Jeli 75 #79

rkanson · 2024-07-15T20:58:19Z

try and handle messages async, letting the main loop receive as fast as possible
- could spawn an ever increasing amount of subroutines, we'll see if it can't keep up or not
- use a new buffer for each receive call to fetch/read messages from
handle large messages
dynamically fetch the max buffer size from rmem_max (mounted in)
- will fallback to config value if not found

rkanson · 2024-07-15T20:59:18Z

To investigate: Is the 8million buffer being set / enough?
From an appserver:

rjkanson@appserver-0be56056 ~ $ sudo ls /proc/sys/net/core | grep rmem
rmem_default
rmem_max
rjkanson@appserver-0be56056 ~ $ sudo cat /proc/sys/net/core/rmem_max
4000000
rjkanson@appserver-0be56056 ~ $ sudo cat /proc/sys/net/core/rmem_default
212992

rkanson · 2024-07-16T20:03:14Z

To investigate: Is the 8million buffer being set / enough? From an appserver:

rjkanson@appserver-0be56056 ~ $ sudo ls /proc/sys/net/core | grep rmem
rmem_default
rmem_max
rjkanson@appserver-0be56056 ~ $ sudo cat /proc/sys/net/core/rmem_max
4000000
rjkanson@appserver-0be56056 ~ $ sudo cat /proc/sys/net/core/rmem_default
212992

To address this, I've added some code to try and fetch the value from disk. Needs https://github.com/pantheon-systems/cos-daemonsets/pull/1186 to mount the file in from the host.

mfb2

Nice work!! This looks like some much needed improvement to the way we're consuming the data off the wire. Only finding is the need for a recover block on that go routine. If we don't protect it, the panic will crash the whole application.
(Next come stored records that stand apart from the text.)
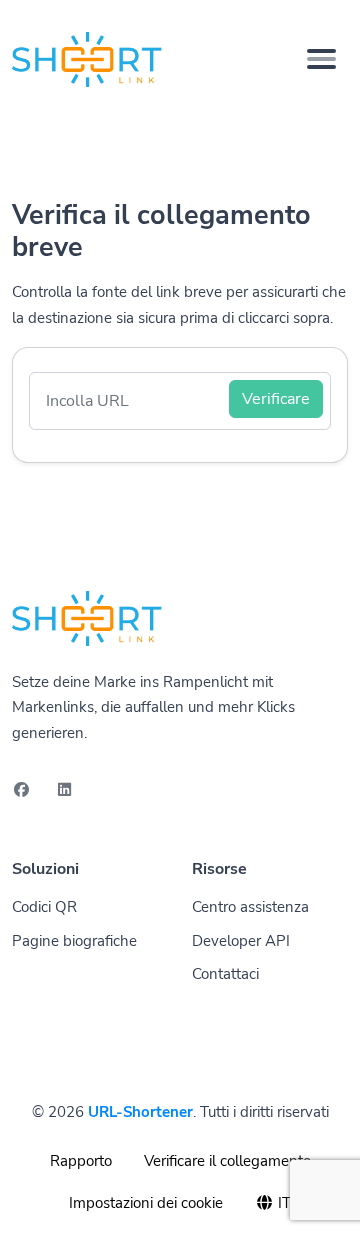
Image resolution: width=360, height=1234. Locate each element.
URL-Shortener (140, 1112)
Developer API (241, 941)
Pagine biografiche (74, 941)
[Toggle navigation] (321, 59)
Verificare (276, 399)
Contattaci (225, 974)
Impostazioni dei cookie (146, 1203)
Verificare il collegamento (227, 1161)
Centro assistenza (250, 907)
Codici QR (44, 907)
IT (282, 1203)
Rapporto (81, 1161)
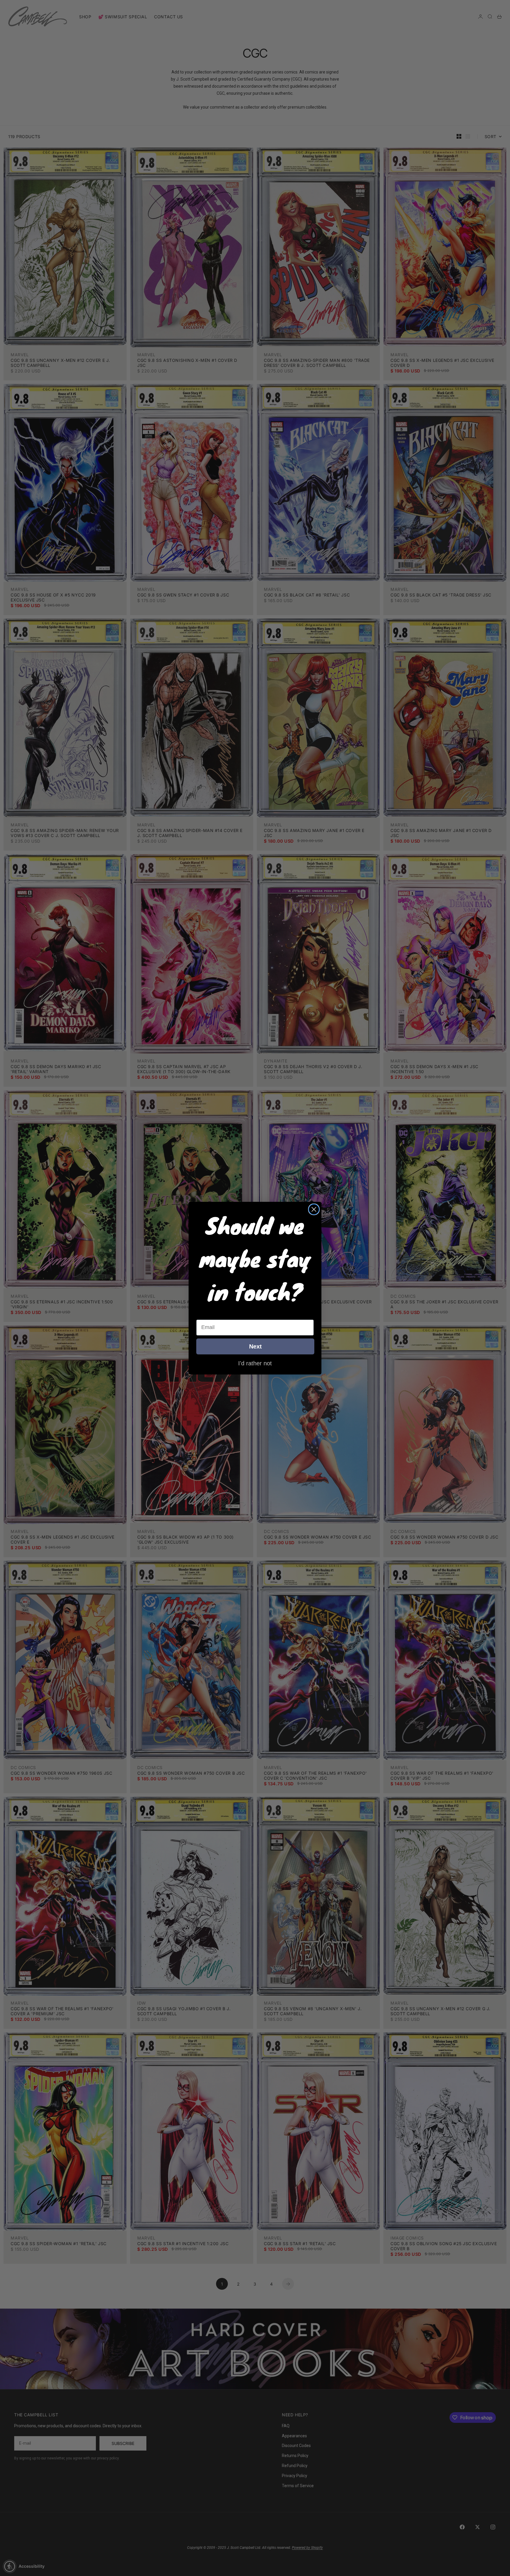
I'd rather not (255, 1363)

Thanks so much for putting this together!

audit.go

mfb2 · 2024-07-17T14:31:34Z

@rkanson I had another question on this:

Can we reproduce this issue in sandbox, and are we able to test these changes there by chance? Not sure how we'd explicitly reproduce this if it's not already happening, though I imagine it could require scripting a bunch of changes to flood the system.

rkanson · 2024-07-17T14:34:51Z

@rkanson I had another question on this:

Can we reproduce this issue in sandbox, and are we able to test these changes there by chance? Not sure how we'd explicitly reproduce this if it's not already happening, though I imagine it could require scripting a bunch of changes to flood the system.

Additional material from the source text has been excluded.